James and his wife Frances Elizabeth Scott had a number of children, including suffragettes Dora Spong and her sisters. The eldest Spong child was Roger's father, James William, (born in 1868). Like his father, James William was educated at Mill Hill School and in 1902 he joined his father's company. Shortly after joining the company, James William married Alice Spencer and they had Donald William in 1904 and Roger Spencer in 1906.

==Career==
In 1935, Spong became a director of Spong and Co, following his brother who had become a director in 1932. Donald and Roger becoming joint managing directors in 1944, with the company still a leader in the production of kitchen utensils such as, mincers, slicers, shredders, graters, coffee mills, baking tins and various metallic and plastic scourers.

In 1955 Spong's son, Christopher, had joined the company. In 1960 Spong and Co became a Public Company, and in 1962 had moved to Crompton Close, Basildon, Essex. Christopher saw the company through a number of changes including the 1980 sell off of the hardware section of the company to Salter Housewares Ltd, and the change of name of Spong Holdings plc, to Lion Heart plc and then to Brit Nit which itself was eventually sold to Cafetiere Household Articles.

Christopher's sons, Nicholas and Simon Spong also went to Mill Hill School and excelled at sport, especially rugby.
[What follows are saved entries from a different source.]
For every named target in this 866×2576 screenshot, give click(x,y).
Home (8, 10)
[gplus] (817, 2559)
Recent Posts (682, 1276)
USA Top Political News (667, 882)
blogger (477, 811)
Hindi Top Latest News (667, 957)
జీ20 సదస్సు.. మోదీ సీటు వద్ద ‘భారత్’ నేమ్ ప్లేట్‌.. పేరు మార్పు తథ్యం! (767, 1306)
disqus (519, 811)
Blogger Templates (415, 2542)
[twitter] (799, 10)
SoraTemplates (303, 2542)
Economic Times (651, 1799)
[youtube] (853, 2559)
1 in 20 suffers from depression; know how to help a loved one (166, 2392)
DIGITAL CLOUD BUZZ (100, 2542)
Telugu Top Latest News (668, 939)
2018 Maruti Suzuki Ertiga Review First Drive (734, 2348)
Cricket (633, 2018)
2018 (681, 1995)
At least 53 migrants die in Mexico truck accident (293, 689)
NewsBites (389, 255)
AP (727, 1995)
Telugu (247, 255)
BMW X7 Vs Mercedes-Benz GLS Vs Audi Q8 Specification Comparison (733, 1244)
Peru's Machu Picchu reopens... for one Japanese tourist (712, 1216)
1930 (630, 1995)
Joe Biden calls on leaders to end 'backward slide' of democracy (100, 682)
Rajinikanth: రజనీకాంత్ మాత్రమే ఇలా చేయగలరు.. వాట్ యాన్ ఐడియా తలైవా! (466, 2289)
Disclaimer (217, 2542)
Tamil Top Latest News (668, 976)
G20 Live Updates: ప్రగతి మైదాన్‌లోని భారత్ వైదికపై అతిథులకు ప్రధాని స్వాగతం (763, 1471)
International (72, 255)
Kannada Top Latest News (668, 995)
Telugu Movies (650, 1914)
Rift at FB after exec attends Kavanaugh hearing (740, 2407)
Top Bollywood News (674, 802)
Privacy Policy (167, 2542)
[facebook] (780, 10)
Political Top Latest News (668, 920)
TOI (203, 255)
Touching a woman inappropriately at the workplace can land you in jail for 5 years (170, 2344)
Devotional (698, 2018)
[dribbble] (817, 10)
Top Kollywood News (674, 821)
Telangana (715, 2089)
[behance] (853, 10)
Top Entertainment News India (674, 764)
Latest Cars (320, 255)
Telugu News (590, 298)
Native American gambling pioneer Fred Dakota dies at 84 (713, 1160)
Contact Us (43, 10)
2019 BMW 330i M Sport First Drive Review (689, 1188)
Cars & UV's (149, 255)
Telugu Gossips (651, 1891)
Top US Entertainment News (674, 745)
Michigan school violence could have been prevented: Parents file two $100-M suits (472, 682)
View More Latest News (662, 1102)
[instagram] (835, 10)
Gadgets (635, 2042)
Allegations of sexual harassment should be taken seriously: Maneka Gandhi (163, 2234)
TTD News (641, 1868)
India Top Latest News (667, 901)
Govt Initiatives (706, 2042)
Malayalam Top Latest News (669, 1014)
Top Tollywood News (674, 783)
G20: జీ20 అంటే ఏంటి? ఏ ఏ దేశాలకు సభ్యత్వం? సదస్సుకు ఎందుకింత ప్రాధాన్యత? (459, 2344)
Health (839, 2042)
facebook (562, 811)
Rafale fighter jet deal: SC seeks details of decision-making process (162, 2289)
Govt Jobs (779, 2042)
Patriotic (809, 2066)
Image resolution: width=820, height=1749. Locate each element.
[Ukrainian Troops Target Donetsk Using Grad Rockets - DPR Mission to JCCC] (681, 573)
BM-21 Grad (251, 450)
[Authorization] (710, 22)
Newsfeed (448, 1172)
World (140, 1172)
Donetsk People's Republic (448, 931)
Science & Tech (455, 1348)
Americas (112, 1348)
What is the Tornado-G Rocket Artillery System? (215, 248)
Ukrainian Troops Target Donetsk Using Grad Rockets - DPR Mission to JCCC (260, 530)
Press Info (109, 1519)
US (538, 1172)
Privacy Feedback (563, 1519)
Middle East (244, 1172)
They both now have successful careers but outside sport.

==Rugby union career==
Spong made his international debut on 1 April 1929 at Colombes in the France vs England match. Of the 13 matches he played for his national side he was on the winning side on 4 occasions.

He played his final match for England on 16 January 1932 at St Helen's, Swansea in the Wales vs England match.